There are a lot of people with high hopes for the equity crowdfunding industry in the United States, including the legislators that saw the JOBS Act through. However, it seems there is also increasing concern that the entire exemption could fall flat without some serious changes.
I’ll avoid the temptation to collect the various articles we’ve published from thought leaders and our own contributors over the months that lean in the same direction. There have been a lot of them, to be sure. That ground swell seems to be growing in size as we get closer and closer to the implementation of Section 4(a)(6) and equity crowdfunding for the masses.
Two articles published in the last two days underscore this movement. One comes straight from the proverbial horse’s mouth; Sherwood Neiss and Jason Best of Crowdfund Capital Advisors are widely credited for their lobbying efforts being pivotal in the run up to the JOBS Act. In an op-ed published in VentureBeat today they share concerns about the SEC’s proposed rules. A quick list…
- Funding portals’ exposure to liability over material misstatements in offering materials
- Lack of ability for issuers to test the waters ahead of a raise
- Onerous accounting requirements
- Irrational thresholds for the purposes of disclosure
There are a slew of public comments to the same effect. One such letter was submitted by the Competitive Enterprise Institute’s John Berlau, and the letter was summarized in a recent release.
Every day on the Internet, not just products, but businesses, are bought and sold. On eBay, for instance, it is possible to buy retail stores. In 2012, a gas station and convenience store in North Carolina exchanged hands on eBay for about $1.2 million. Yet as large as it was, this transaction was governed by a fraction of the rules for a $500 investment in a publicly–traded company.

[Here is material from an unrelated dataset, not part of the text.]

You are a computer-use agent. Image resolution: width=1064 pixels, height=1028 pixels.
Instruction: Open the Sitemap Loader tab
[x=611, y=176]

And this illustrates a fundamental contradiction of our securities laws and policies impeding capital formation that the JOBS Act sought to address. Buying an entire business requires much more due diligence on the part of the purchaser than investing in a portion of a business. Yet investors buying the smallest portions of the smallest businesses face more “protections” than if they pay thousands more for a business outright. This paradox harms the well being of both small investors and small entrepreneurs
The SEC is listening, but will they be swayed? Time will tell.